## What the task asks
Give back the entire listing verbatim.

## Provided data
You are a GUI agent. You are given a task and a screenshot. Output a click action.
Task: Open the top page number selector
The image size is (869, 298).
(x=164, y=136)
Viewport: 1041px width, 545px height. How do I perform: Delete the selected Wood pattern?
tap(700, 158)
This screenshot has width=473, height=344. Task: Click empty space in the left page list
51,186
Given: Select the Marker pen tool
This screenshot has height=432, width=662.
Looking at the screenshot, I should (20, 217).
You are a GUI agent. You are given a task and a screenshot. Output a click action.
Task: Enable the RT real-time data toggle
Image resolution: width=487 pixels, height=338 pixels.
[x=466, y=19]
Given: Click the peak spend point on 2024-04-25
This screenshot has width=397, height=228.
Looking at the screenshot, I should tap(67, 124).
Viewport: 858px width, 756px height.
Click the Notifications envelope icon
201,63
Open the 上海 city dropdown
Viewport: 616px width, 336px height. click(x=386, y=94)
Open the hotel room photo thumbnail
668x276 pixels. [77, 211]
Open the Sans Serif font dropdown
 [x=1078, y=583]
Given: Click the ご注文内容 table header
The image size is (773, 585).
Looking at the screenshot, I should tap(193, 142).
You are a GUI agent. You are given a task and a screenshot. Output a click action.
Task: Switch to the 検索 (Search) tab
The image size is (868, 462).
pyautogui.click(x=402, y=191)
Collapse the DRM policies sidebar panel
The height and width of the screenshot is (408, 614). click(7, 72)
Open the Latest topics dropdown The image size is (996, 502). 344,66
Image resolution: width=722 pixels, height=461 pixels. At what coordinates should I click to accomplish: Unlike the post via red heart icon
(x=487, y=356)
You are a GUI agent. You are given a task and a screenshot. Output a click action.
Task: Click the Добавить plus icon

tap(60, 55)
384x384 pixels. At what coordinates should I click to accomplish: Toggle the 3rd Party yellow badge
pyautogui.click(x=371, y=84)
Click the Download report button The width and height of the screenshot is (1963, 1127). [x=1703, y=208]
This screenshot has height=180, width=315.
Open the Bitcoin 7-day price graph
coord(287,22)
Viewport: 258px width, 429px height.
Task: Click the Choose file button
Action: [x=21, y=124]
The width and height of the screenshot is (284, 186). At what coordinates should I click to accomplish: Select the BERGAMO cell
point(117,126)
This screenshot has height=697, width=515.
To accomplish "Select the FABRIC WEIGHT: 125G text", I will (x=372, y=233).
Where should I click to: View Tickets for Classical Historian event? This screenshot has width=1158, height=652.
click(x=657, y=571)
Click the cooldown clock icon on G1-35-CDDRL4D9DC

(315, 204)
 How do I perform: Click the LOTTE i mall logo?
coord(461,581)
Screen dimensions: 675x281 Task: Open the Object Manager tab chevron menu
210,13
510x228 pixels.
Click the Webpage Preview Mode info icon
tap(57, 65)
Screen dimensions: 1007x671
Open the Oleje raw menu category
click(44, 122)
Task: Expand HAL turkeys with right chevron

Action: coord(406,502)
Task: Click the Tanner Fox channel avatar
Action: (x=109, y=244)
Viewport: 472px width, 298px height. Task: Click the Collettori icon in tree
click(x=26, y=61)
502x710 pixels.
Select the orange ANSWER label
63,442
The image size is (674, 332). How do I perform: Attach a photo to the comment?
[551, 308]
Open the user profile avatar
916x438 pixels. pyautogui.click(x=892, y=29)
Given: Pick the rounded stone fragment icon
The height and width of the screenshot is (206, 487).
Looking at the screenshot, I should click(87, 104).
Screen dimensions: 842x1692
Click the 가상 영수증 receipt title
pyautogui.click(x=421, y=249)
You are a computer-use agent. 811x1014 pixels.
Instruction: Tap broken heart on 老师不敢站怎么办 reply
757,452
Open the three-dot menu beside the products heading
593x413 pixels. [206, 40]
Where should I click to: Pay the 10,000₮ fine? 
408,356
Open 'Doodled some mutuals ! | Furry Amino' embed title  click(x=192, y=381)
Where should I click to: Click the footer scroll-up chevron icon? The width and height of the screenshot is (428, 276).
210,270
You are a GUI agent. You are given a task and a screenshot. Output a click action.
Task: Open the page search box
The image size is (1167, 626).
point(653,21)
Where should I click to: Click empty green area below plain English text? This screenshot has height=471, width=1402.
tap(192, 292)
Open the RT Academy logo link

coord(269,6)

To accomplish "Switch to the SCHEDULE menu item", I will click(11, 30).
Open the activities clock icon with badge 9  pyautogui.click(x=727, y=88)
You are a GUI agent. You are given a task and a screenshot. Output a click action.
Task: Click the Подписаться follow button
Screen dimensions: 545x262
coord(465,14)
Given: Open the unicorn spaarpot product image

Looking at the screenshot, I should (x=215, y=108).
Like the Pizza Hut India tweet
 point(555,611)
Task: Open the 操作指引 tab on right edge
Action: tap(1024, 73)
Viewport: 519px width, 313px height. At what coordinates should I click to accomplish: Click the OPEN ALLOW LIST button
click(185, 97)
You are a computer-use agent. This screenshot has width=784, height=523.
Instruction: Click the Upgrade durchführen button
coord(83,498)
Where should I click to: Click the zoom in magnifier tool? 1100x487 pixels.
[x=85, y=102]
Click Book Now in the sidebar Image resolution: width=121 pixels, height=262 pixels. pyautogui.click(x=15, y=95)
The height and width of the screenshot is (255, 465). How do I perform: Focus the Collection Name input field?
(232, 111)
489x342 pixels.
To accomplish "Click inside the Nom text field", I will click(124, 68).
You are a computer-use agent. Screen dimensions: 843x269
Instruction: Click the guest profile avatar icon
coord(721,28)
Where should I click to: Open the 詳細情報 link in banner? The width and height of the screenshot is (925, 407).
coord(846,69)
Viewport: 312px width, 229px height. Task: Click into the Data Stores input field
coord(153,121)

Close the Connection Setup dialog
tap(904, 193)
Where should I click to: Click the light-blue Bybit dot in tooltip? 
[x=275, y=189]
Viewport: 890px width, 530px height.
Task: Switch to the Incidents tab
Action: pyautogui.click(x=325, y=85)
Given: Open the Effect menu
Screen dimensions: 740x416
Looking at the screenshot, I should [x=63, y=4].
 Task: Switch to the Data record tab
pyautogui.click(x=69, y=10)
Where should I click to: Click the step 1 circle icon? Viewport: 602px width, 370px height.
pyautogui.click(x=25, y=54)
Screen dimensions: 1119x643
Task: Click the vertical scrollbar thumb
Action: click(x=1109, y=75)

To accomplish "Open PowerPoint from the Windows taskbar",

## Completed exercise
You are a GUI agent. You are given a task and a screenshot. Output a click action.
Task: Open the top page number selector
The image size is (869, 298).
(x=164, y=136)
Viewport: 1041px width, 545px height. How do I perform: Delete the selected Wood pattern?
tap(700, 158)
This screenshot has width=473, height=344. Task: Click empty space in the left page list
51,186
Given: Select the Marker pen tool
This screenshot has height=432, width=662.
Looking at the screenshot, I should (20, 217).
You are a GUI agent. You are given a task and a screenshot. Output a click action.
Task: Enable the RT real-time data toggle
Image resolution: width=487 pixels, height=338 pixels.
[x=466, y=19]
Given: Click the peak spend point on 2024-04-25
This screenshot has width=397, height=228.
Looking at the screenshot, I should tap(67, 124).
Viewport: 858px width, 756px height.
Click the Notifications envelope icon
201,63
Open the 上海 city dropdown
Viewport: 616px width, 336px height. click(x=386, y=94)
Open the hotel room photo thumbnail
668x276 pixels. [77, 211]
Open the Sans Serif font dropdown
 [x=1078, y=583]
Given: Click the ご注文内容 table header
The image size is (773, 585).
Looking at the screenshot, I should tap(193, 142).
You are a GUI agent. You are given a task and a screenshot. Output a click action.
Task: Switch to the 検索 (Search) tab
The image size is (868, 462).
pyautogui.click(x=402, y=191)
Collapse the DRM policies sidebar panel
The height and width of the screenshot is (408, 614). click(7, 72)
Open the Latest topics dropdown The image size is (996, 502). 344,66
Image resolution: width=722 pixels, height=461 pixels. At what coordinates should I click to accomplish: Unlike the post via red heart icon
(x=487, y=356)
You are a GUI agent. You are given a task and a screenshot. Output a click action.
Task: Click the Добавить plus icon

tap(60, 55)
384x384 pixels. At what coordinates should I click to accomplish: Toggle the 3rd Party yellow badge
pyautogui.click(x=371, y=84)
Click the Download report button The width and height of the screenshot is (1963, 1127). [x=1703, y=208]
This screenshot has height=180, width=315.
Open the Bitcoin 7-day price graph
coord(287,22)
Viewport: 258px width, 429px height.
Task: Click the Choose file button
Action: [x=21, y=124]
The width and height of the screenshot is (284, 186). At what coordinates should I click to accomplish: Select the BERGAMO cell
point(117,126)
This screenshot has height=697, width=515.
To accomplish "Select the FABRIC WEIGHT: 125G text", I will (x=372, y=233).
Where should I click to: View Tickets for Classical Historian event? This screenshot has width=1158, height=652.
click(x=657, y=571)
Click the cooldown clock icon on G1-35-CDDRL4D9DC

(315, 204)
 How do I perform: Click the LOTTE i mall logo?
coord(461,581)
Screen dimensions: 675x281 Task: Open the Object Manager tab chevron menu
210,13
510x228 pixels.
Click the Webpage Preview Mode info icon
tap(57, 65)
Screen dimensions: 1007x671
Open the Oleje raw menu category
click(44, 122)
Task: Expand HAL turkeys with right chevron

Action: coord(406,502)
Task: Click the Tanner Fox channel avatar
Action: (x=109, y=244)
Viewport: 472px width, 298px height. Task: Click the Collettori icon in tree
click(x=26, y=61)
502x710 pixels.
Select the orange ANSWER label
63,442
The image size is (674, 332). How do I perform: Attach a photo to the comment?
[551, 308]
Open the user profile avatar
916x438 pixels. pyautogui.click(x=892, y=29)
Given: Pick the rounded stone fragment icon
The height and width of the screenshot is (206, 487).
Looking at the screenshot, I should click(87, 104).
Screen dimensions: 842x1692
Click the 가상 영수증 receipt title
pyautogui.click(x=421, y=249)
You are a computer-use agent. 811x1014 pixels.
Instruction: Tap broken heart on 老师不敢站怎么办 reply
757,452
Open the three-dot menu beside the products heading
593x413 pixels. [206, 40]
Where should I click to: Pay the 10,000₮ fine? 
408,356
Open 'Doodled some mutuals ! | Furry Amino' embed title  click(x=192, y=381)
Where should I click to: Click the footer scroll-up chevron icon? The width and height of the screenshot is (428, 276).
210,270
You are a GUI agent. You are given a task and a screenshot. Output a click action.
Task: Open the page search box
The image size is (1167, 626).
point(653,21)
Where should I click to: Click empty green area below plain English text? This screenshot has height=471, width=1402.
tap(192, 292)
Open the RT Academy logo link

coord(269,6)

To accomplish "Switch to the SCHEDULE menu item", I will click(11, 30).
Open the activities clock icon with badge 9  pyautogui.click(x=727, y=88)
You are a GUI agent. You are given a task and a screenshot. Output a click action.
Task: Click the Подписаться follow button
Screen dimensions: 545x262
coord(465,14)
Given: Open the unicorn spaarpot product image

Looking at the screenshot, I should (x=215, y=108).
Like the Pizza Hut India tweet
 point(555,611)
Task: Open the 操作指引 tab on right edge
Action: tap(1024, 73)
Viewport: 519px width, 313px height. At what coordinates should I click to accomplish: Click the OPEN ALLOW LIST button
click(185, 97)
You are a computer-use agent. This screenshot has width=784, height=523.
Instruction: Click the Upgrade durchführen button
coord(83,498)
Where should I click to: Click the zoom in magnifier tool? 1100x487 pixels.
[x=85, y=102]
Click Book Now in the sidebar Image resolution: width=121 pixels, height=262 pixels. pyautogui.click(x=15, y=95)
The height and width of the screenshot is (255, 465). How do I perform: Focus the Collection Name input field?
(232, 111)
489x342 pixels.
To accomplish "Click inside the Nom text field", I will click(124, 68).
You are a computer-use agent. Screen dimensions: 843x269
Instruction: Click the guest profile avatar icon
coord(721,28)
Where should I click to: Open the 詳細情報 link in banner? The width and height of the screenshot is (925, 407).
coord(846,69)
Viewport: 312px width, 229px height. Task: Click into the Data Stores input field
coord(153,121)

Close the Connection Setup dialog
tap(904, 193)
Where should I click to: Click the light-blue Bybit dot in tooltip? 
[x=275, y=189]
Viewport: 890px width, 530px height.
Task: Switch to the Incidents tab
Action: pyautogui.click(x=325, y=85)
Given: Open the Effect menu
Screen dimensions: 740x416
Looking at the screenshot, I should [x=63, y=4].
 Task: Switch to the Data record tab
pyautogui.click(x=69, y=10)
Where should I click to: Click the step 1 circle icon? Viewport: 602px width, 370px height.
pyautogui.click(x=25, y=54)
Screen dimensions: 1119x643
Task: Click the vertical scrollbar thumb
Action: click(x=1109, y=75)

To accomplish "Open PowerPoint from the Windows taskbar",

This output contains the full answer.